Pas de pigeonne par ici,
pas de nourriture non plus.
Il s'envole après s'être perché
sur un grand bouquet de fleurs bleues.
Peut-être rêve-t-il sur une mer
dont elles ont la couleur,
et qu'il aurait connue dans sa jeunesse, puis abandonnée
pour notre civilisation,
où en solitaire il se nourrit de rêves
formés de souvenirs.
ibid p.193
Je garde d'une visite au domicile de Marie-Claire et d'Alain Bancquart le souvenir d'un accueil chaleureux à sa table de travail, puis d'un thé pris avec eux deux sous le regard du chat, entre des bibliothèques lourdes de livres et de partitions de musique, sans oublier la précieuse vue sur les toits de Paris, avec une belle échappée de biais sur la tour Eiffel.

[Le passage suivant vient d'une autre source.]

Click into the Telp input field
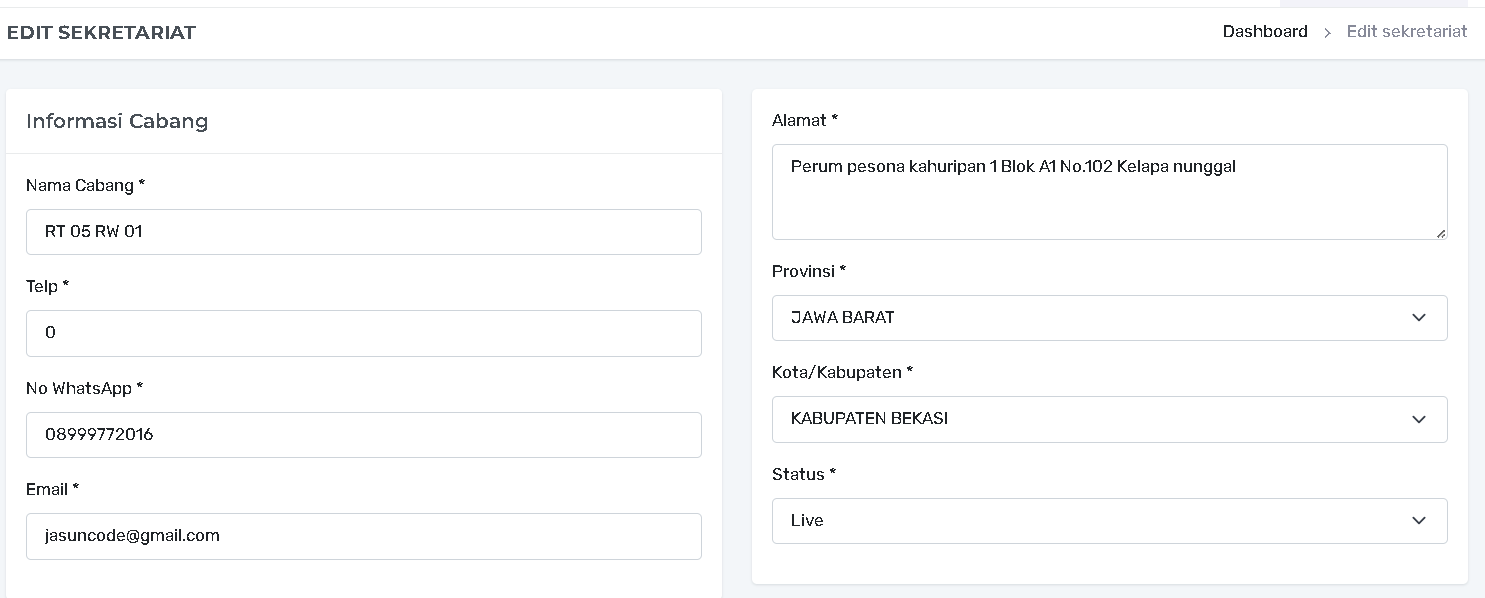The width and height of the screenshot is (1485, 598). (x=363, y=333)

Souvent je pense à des oreilles très personnelles, comme
les oreilles blanches de notre chatte, pointées en avant pour
mieux ressentir une friandise, et sévèrement droites quand
un bruit, une chute de livre l'appellent. De quel ancêtre
a-telle hérité son pouvoir de sentir, de juger ? Comment
sait-elle que la cuillérée de crème l'attend chaque jour à sept
heures exactes du matin ?
Et comme sans doute, elle nous trouve gauches, poursuivant
un insecte en mordant maladroitement notre pain !
ibid p.197
Si doux, le gris du ciel habité parfois de nuages blancs, qu'on
voudrait être oiseau pour s'y complaire. Bientôt il fera nuit.
Ce sera l'heure des oiseaux secrets, du livre cherché dans
la bibliothèque, et pour finir d'un sommeil mi–transparent,
mi–chien d'aveugle. Nous règnerons grâce à lui sur les fleurs,
la nuit et le monde, multiples, souverains obscurs et fragiles.
ibid p.199
Des souvenirs me reviennent en mémoire, tel celui d'une lecture donnée par un soir glacial de février 2013, à la librairie Tschann, boulevard du Montparnasse, illuminée par sa voix et son sourire face à un public d'autant plus attentif que réduit !
Celui de la soirée du 20 juin 2014, donnée à Reid Hall en l'honneur des 80 ans d'Alain Bancquart, son époux, créateur de musique sérielle, à laquelle elle assista, coûte que coûte, allongée comme une déesse antique sur un divan en rotin!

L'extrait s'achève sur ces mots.